Publication at Faculty of Medicine in Pilsen, First Faculty of Medicine |
2019

Abstract

Background: The principal aim of this report was to study second primary malignant neoplasms (SMNs) in long-term survivors of pancreatic ductal adenocarcinoma (PDAC) with regard to the germline genetic background. Methods: A total of 118 PDAC patients after a curative-intent surgery who were treated between 2006 and 2011 were analyzed.

Of the 22 patients surviving for more than five years, 6 went on to develope SMNs. A genetic analysis of 219 hereditary cancer-predisposition and candidate genes was performed by targeted next-generation sequencing (NGS) in germline DNA from 20 of these patients.

Results: Of all the radically resected PDAC patients, 6 patients went on to develop SMNs, which accounted for 27% of the long-term survivors. The median time to diagnosis of SMNs, which that included two cases of rectal cancer, and one case each of prostate cancer, malignant melanoma, breast cancer and urinary bladder cancer, was 52.5 months.

At the time of analysis, none of these patients had died as a result of PDAC progression. We identified four carriers of germline pathogenic mutations in 20 NGS-analyzed patients.

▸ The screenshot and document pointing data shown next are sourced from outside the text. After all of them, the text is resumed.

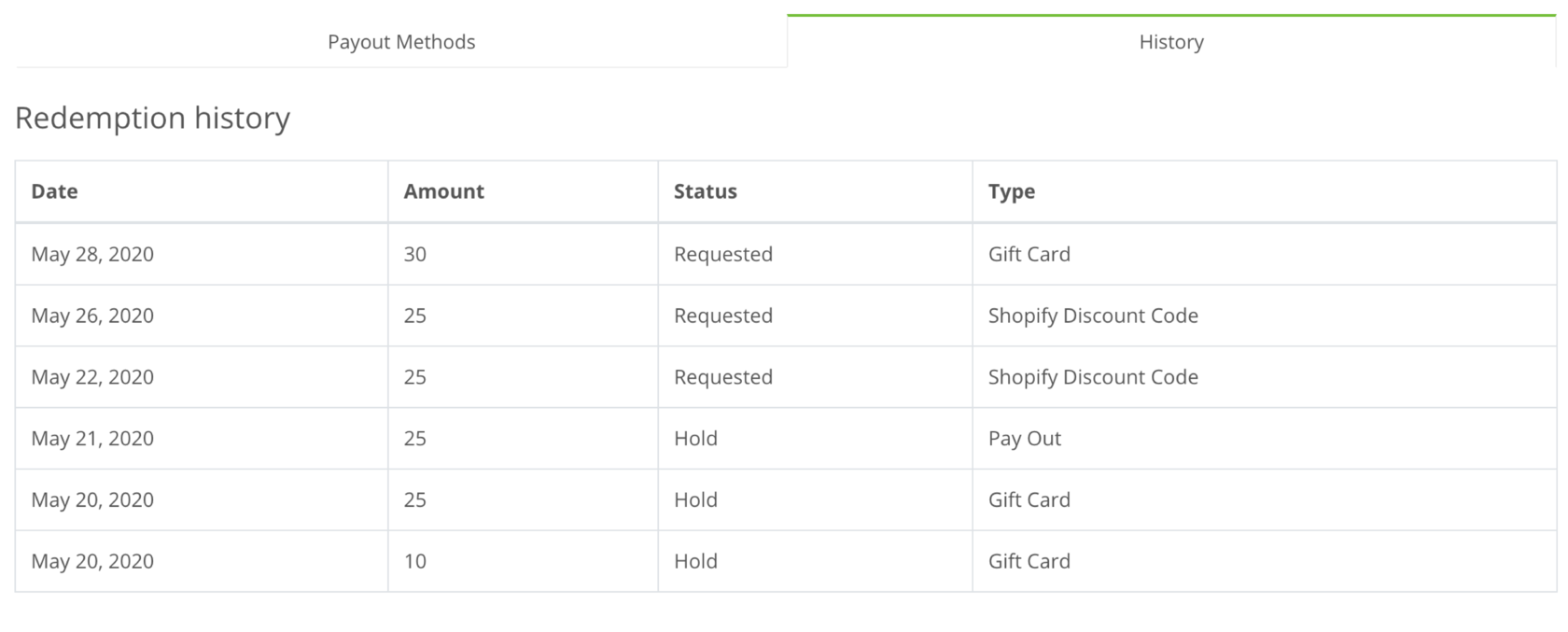Click Requested status in May 28 row
Image resolution: width=1568 pixels, height=632 pixels.
coord(722,254)
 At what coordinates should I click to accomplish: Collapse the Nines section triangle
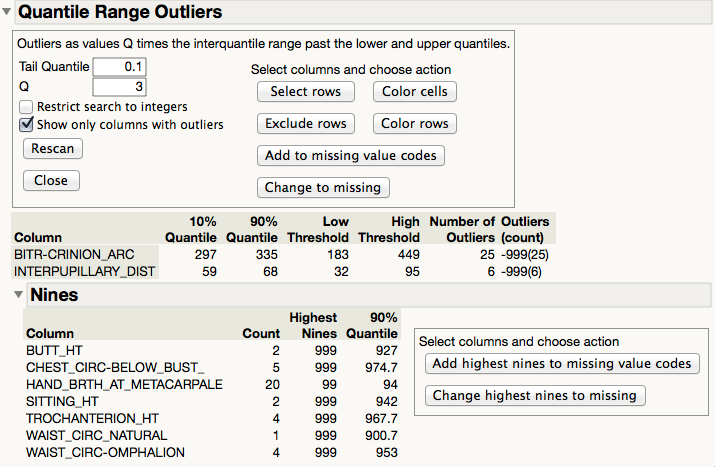(x=18, y=295)
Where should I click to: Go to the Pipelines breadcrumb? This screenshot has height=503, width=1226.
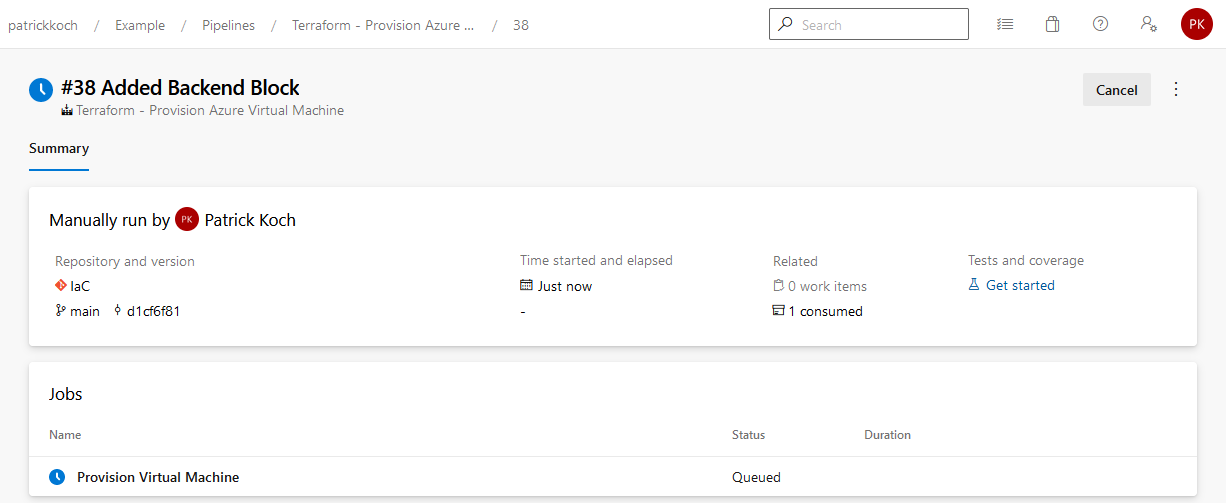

One carrier of the CHEK2 mutation was found among four analyzed patients who developed SMNs. Of the remaining 16 long-term PDAC survivors, three patients (19%) carried germline mutation(s) in the MLH1+ATM, CHEK2, and RAD51D gene, respectively.

Conclusion: This retrospective analysis indicates that SMNs in PDAC survivors are an important clinical problem and may be more common than has been acknowledged to be the case. In patients with good performance status, surgical therapy should be considered, as the SMNs often have a favorable prognosis.